I due modelli sono là, grandi come montagne inviolabili: da un lato il classico disneyano del 1967 (primo film della factory dopo la scomparsa di papà Walt), con le musiche jazzistiche di George Bruns e le canzoni swing dei fratelli Sherman e Terry Gylkison; dall'altro, un quarto di secolo prima, la strepitosa, inesauribile partitura di Miklós Rózsa ispirata al “Pierino e il lupo” prokofieviano per la versione “live” di Zoltan Korda (incredibile che nessuno abbia ancora provveduto a una riesecuzione integrale di questo capolavoro).
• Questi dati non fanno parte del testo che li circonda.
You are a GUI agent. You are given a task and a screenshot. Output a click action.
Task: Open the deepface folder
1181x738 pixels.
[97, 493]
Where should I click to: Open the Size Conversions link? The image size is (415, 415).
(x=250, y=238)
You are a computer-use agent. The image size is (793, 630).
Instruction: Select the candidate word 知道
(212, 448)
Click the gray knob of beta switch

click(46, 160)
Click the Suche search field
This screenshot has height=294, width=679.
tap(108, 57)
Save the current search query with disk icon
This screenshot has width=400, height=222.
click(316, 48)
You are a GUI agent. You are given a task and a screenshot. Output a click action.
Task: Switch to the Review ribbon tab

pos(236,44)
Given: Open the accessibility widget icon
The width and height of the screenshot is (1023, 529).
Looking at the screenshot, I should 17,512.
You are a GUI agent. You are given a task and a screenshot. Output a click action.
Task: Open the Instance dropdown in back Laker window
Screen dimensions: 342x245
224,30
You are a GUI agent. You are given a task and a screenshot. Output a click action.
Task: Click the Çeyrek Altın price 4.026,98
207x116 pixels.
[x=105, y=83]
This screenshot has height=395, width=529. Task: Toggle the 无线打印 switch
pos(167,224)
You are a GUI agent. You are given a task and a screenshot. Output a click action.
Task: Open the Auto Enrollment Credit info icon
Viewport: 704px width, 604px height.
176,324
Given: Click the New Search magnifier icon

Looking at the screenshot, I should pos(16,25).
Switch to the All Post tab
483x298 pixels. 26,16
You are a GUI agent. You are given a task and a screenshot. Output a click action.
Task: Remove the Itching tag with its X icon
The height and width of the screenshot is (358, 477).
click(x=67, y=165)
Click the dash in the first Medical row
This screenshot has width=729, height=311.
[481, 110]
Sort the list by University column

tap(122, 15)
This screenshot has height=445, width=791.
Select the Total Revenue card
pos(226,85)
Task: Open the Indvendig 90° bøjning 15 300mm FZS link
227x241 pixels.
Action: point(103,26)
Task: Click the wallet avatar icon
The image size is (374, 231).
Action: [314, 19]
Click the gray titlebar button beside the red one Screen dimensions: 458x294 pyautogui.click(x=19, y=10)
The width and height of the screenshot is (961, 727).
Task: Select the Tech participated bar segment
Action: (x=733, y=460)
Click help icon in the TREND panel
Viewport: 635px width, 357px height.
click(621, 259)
Non che questi due esempi esauriscano la casistica degli scores per film ispirati al “bildungsroman” di Rudyard Kipling: occorrerebbe infatti citare anche almeno la prova di Basil Poledouris per una versione del 1994, oltre a vari sequel del cartoon disneyano e senza contare il film attualmente in cantiere firmato da Andy Serkis (il Gollum del Signore degli anelli) con musiche del polistrumentista e performer inglese Nitin Sawhney.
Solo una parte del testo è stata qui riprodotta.